» **HOW TO COMPLETE THIS TASK**: Copy out all of the data exactly as it appears.

(Dataset records)

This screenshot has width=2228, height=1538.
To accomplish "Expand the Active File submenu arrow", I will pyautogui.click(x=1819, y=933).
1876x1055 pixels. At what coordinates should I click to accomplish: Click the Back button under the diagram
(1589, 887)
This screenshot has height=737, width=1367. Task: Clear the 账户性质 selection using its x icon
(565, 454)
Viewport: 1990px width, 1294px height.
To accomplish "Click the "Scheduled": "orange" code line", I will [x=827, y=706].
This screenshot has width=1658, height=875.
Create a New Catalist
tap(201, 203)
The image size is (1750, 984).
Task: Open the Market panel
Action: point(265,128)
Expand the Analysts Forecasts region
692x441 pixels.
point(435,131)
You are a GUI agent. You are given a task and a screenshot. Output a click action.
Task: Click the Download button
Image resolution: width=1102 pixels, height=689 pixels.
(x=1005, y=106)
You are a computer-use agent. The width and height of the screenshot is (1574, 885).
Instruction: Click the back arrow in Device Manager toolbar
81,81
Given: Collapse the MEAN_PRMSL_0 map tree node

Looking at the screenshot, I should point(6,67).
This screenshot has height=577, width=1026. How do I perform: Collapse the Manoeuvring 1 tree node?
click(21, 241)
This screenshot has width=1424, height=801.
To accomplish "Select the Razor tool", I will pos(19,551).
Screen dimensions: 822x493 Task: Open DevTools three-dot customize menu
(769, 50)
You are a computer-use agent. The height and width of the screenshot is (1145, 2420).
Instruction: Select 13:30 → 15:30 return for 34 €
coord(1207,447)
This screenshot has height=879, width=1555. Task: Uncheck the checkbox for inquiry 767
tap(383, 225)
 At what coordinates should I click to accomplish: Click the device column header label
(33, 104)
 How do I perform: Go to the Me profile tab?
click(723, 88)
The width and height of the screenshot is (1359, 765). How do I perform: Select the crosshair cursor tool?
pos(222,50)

» **EXERCISE OUTPUT**:
This screenshot has width=2228, height=1538.
To accomplish "Expand the Active File submenu arrow", I will pyautogui.click(x=1819, y=933).
1876x1055 pixels. At what coordinates should I click to accomplish: Click the Back button under the diagram
(1589, 887)
This screenshot has height=737, width=1367. Task: Clear the 账户性质 selection using its x icon
(565, 454)
Viewport: 1990px width, 1294px height.
To accomplish "Click the "Scheduled": "orange" code line", I will [x=827, y=706].
This screenshot has width=1658, height=875.
Create a New Catalist
tap(201, 203)
The image size is (1750, 984).
Task: Open the Market panel
Action: point(265,128)
Expand the Analysts Forecasts region
692x441 pixels.
point(435,131)
You are a GUI agent. You are given a task and a screenshot. Output a click action.
Task: Click the Download button
Image resolution: width=1102 pixels, height=689 pixels.
(x=1005, y=106)
You are a computer-use agent. The width and height of the screenshot is (1574, 885).
Instruction: Click the back arrow in Device Manager toolbar
81,81
Given: Collapse the MEAN_PRMSL_0 map tree node

Looking at the screenshot, I should point(6,67).
This screenshot has height=577, width=1026. How do I perform: Collapse the Manoeuvring 1 tree node?
click(21, 241)
This screenshot has width=1424, height=801.
To accomplish "Select the Razor tool", I will pos(19,551).
Screen dimensions: 822x493 Task: Open DevTools three-dot customize menu
(769, 50)
You are a computer-use agent. The height and width of the screenshot is (1145, 2420).
Instruction: Select 13:30 → 15:30 return for 34 €
coord(1207,447)
This screenshot has height=879, width=1555. Task: Uncheck the checkbox for inquiry 767
tap(383, 225)
 At what coordinates should I click to accomplish: Click the device column header label
(33, 104)
 How do I perform: Go to the Me profile tab?
click(723, 88)
The width and height of the screenshot is (1359, 765). How do I perform: Select the crosshair cursor tool?
pos(222,50)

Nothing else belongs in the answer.